A coalition of activists and labor unions has written an open letter to General Electric, accusing the corporation of paying no taxes in the state of Connecticut, and commending the legislature for its attempt to increase business taxes in the recent budget bill.
A small crowd rallied by the AFLCIO and the Connecticut Working Families Party gathered Thursday outside the Hartford offices of the Connecticut Business and Industry Association to protest the recent intervention in the state budget process by GE.
"It’s shameful that General Electric, which has been around for over 100 years, and makes more money than almost every company in the world, is now complaining about paying taxes for roads, for firefighters, for police officers, for clean water," said AFLCIO spokesman David Dal Zin. "The workers at GE pay a higher percentage in taxes than the company they work for.”
Meanwhile, Tom Swan of the Connecticut Citizen Action Group accused the CBIA of dishonesty. He said the state has one of the lowest effective corporate tax rates in the nation, and that the legislature’s efforts to lower property taxes are far more relevant to the majority of businesses.
"So in order to protect General Electric’s ability to hide their profits from the people of Connecticut CBIA is going to screw the rest of their members by continuing to keep property taxes high," Swan told the crowd.
Not surprisingly, the state’s largest business organization sees it differently. CBIA’s Bonnie Stewart had an immediate response to the rally.

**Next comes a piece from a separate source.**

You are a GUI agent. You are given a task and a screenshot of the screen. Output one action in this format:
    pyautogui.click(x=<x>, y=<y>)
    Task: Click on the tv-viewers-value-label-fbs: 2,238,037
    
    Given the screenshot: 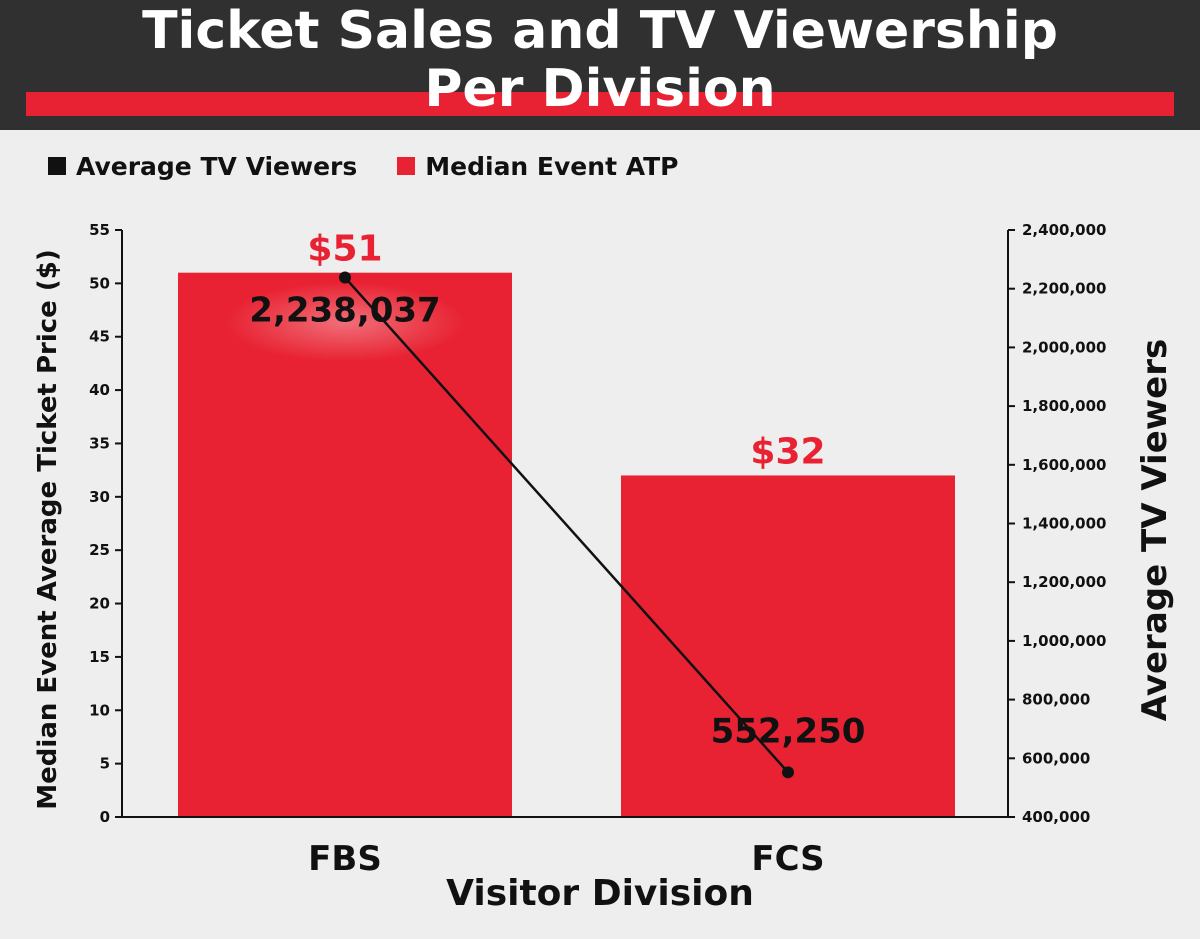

"This is not simply an issue about the larger companies," Stewart told reporters, "because they have a significant supply chain that deals with thousands of small and mid-size business in Connecticut, whether you’re talking about the local pizza place, the machine shop on the corner. We all care about those businesses, because they are what make our economy work."
GE, along with Aetna, has threatened to leave Connecticut over the budget issue. And other states are listening. Texas and Indiana are the latest states to reach out in a very public way to court Connecticut’s discontented corporations.